As a professional adviser or consultant, you're at significant risk if someone claims that you caused them loss or injury. For example, a client may sue for compensation if they think you gave them poor advice
The right insurance can provide important protection against claims like these. You should also make sure you have the right insurance to cover other normal business risks, such as your premises and any car you use for work.
Liability insurance for advisers and consultants
Even the best advisers and consultants make mistakes. What's more, an unhappy client might take legal action even if you haven't done anything wrong - but they think you have. Faced with the prospect of substantial legal fees and compensation, you could be in real trouble.
Professional indemnity insurance puts you in a much stronger position. It covers legal costs for defending claims: for example, that your mistake cost the client money, or that you disclosed their confidential information.
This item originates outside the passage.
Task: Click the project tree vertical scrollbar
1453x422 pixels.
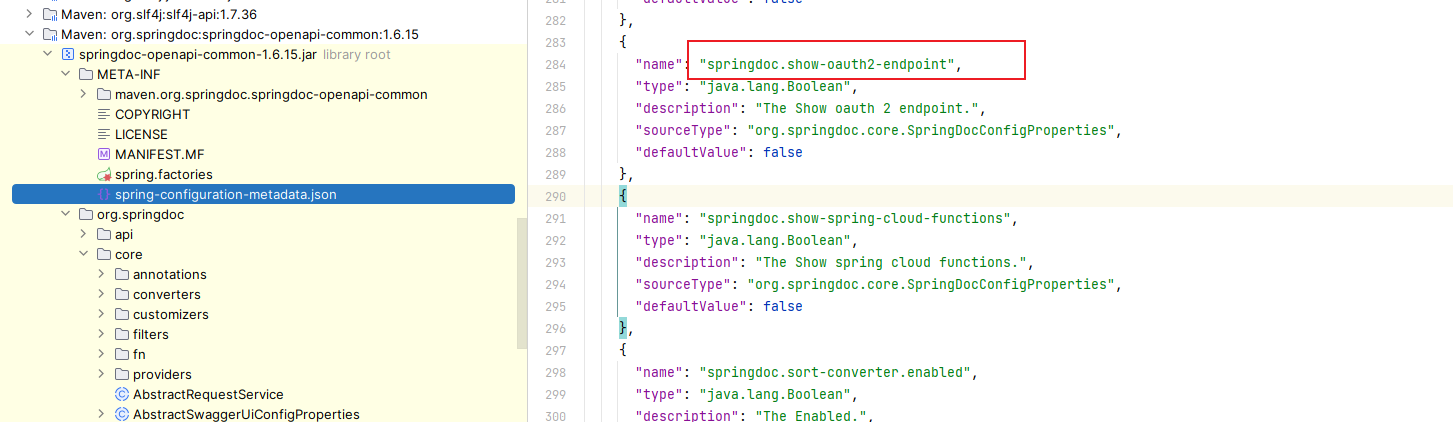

There's no legal requirement to have professional indemnity insurance, though some professional bodies make it a condition of membership, but you may well want to consider it. Some clients will only use advisers who have adequate insurance.
At the same time, you should think about getting public liability insurance, to protect you against claims that your business has harmed someone or damaged their property. For example, a visitor to your premises might trip and hurt themselves, or you might accidentally damage equipment while visiting a client.
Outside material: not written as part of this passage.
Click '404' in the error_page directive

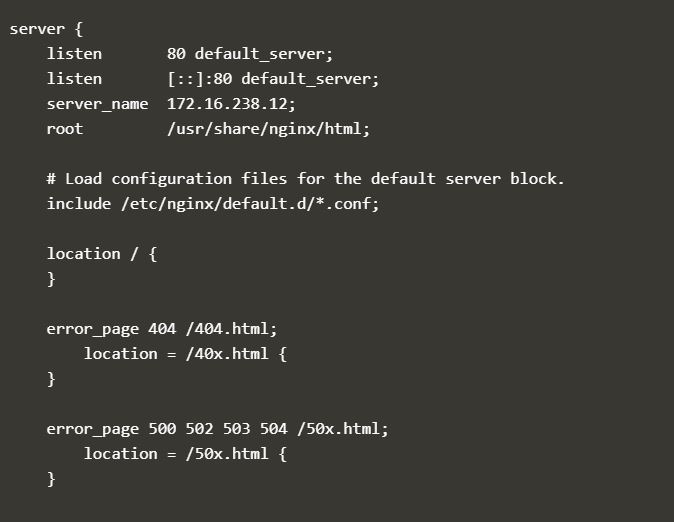point(162,329)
If you have employees, you're legally required to have employers' liability insurance to cover injury or illness they might suffer because of their work.
Other advisory business insurances
Like any business, you want to make sure that you have proper insurance for your premises and any vehicles. It's important to be aware that ordinary domestic insurance won't normally cover you if you work from home or use your private car for work.
While your liability and other insurances typically cover the legal costs involved in any claim, you may also want to top these up with additional legal costs insurance. In particular, consultants and advisers can face tax investigations. For example, HM Revenue & Customs might suspect that you're not genuinely self-employed, or that your personal service company isn't complying with the IR35 rules.
Finally, you may want to consider insurance against the loss of income your business could suffer if you, or an employee, becomes unable to work. You're unlikely to be able to make up the lost income by hiring a temporary replacement.
Controlling insurance costs
The costs of insurance clearly depend on how much insurance you require. Premiums will be affected by factors such as your turnover, number of employees, how risky your business is perceived to be, the value of any property and vehicles, and so on.
Good management can reduce the risk of claims, helping you build a good track record and ultimately reducing your premiums.
Minimise the risk of disputes with clients. Make sure you understand the client's needs before you sign a contract, and that the contract clearly sets out what you will and won't do and how success will be defined. For longer contracts, agree a timeline and milestones. Keep the client informed and give them the chance to raise any concerns.
Carry out a health and safety risk assessment of your premises. Remove obvious risks like clutter and stray cables. Make sure you have good premises, vehicle and computer security. Your insurance policies are likely to include good security as a condition of cover.